The real reason that I wasn't enthusiastic about installing a Python library is that (1) I probably will never use SOAP again and (2) in the Bing Maps documentation, it mentions that Visual Studio has SOAP libraries installed with it by default. And all the examples are in C#, so it becomes a matter of cut-and-paste. And Visual Studio has a wizard for generating the proxy objects you need in a static language. (Imagine that, Visual Studio having a wizard!) Well, the wizard was the last straw—I mean who can resist all that code the wizards generate for you? Plus it was getting late and I just wanted to get something working. I even resisted the temptation to write the code in F#, because F# is extremely short on wizards right now.

(The code would have been a lot better in F#, though. It has tuples and pattern matching and it's hard to write a program these days that doesn't use one or both of those features. You'll see when I show you the code.)

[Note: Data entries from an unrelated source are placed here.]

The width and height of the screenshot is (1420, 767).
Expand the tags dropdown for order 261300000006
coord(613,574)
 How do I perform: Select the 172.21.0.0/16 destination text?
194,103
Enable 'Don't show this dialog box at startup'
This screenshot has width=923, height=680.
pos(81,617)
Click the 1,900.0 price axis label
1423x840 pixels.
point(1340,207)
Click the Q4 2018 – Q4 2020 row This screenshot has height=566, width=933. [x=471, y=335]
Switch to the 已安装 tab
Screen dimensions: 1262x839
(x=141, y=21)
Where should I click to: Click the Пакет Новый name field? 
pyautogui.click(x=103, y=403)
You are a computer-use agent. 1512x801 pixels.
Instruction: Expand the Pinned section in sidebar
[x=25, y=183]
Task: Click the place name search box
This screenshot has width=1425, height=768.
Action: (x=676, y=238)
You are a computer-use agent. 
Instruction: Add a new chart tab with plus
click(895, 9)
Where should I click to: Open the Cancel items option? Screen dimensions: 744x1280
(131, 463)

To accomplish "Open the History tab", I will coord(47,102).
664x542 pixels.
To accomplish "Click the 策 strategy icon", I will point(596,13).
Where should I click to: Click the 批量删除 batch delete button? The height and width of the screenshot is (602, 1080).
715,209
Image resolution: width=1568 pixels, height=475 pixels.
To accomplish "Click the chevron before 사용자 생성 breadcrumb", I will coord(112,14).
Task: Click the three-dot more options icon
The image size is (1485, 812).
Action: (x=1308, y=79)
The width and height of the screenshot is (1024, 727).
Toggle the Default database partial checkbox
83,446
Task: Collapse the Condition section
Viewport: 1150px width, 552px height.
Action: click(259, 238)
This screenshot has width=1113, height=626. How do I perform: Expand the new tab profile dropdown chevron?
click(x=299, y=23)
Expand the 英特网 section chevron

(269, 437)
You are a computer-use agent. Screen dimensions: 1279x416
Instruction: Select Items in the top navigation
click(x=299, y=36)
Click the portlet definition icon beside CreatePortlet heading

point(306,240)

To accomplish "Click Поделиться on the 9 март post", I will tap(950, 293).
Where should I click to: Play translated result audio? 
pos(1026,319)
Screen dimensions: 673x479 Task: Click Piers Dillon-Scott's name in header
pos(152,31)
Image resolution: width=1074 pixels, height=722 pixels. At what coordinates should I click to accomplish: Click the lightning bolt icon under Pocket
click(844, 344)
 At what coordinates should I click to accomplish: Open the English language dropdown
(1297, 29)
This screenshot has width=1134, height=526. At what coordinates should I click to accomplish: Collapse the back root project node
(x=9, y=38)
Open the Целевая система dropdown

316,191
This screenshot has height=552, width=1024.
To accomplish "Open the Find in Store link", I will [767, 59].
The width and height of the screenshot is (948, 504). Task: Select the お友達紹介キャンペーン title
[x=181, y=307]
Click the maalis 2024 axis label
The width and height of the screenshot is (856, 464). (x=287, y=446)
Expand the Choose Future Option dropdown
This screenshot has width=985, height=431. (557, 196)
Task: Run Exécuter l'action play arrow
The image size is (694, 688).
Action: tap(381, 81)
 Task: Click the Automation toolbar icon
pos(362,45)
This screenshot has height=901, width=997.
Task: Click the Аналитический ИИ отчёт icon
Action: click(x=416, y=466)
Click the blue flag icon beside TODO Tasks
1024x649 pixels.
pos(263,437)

So let's see. Here's the gist of my workflow. I went to Bing Maps and identified all 30 of the interview sites. Then I dumped to some format called KML. Now, Bing Maps doesn't make it obvious how to give somebody a link to these sites, but the option to dump to KML is front and centre. I suspect that it started life as a desktop product. Anyway, it's annoying for directions but it's perfect for my purposes. (Hint: click the icon of a letter in the bottom-left, even if you just want a link to the map.)

I did grep coordinates swedia.kml >pbcopy and pasted that in to an emacs buffer. From there I recorded some macros to produce a Python literal of a list of pairs. With the list loaded in the REPL, I added on the location names to each location, something like this:

[(site,lat,long) for (site,(lat,long)) in zip(consts.swediaSites, coords)]

At this point I had a list in Python whose elements looked like this:

("Ankarsrum", 16.33, 57.70)

Then I pasted the list back into the emacs buffer and added some noise around each line to make it valid C#:

sites.Add(new Loc("Ankarsrum", 16.33, 57.70));

I should have just written a string format comprehension in Python but I was really tired by this point.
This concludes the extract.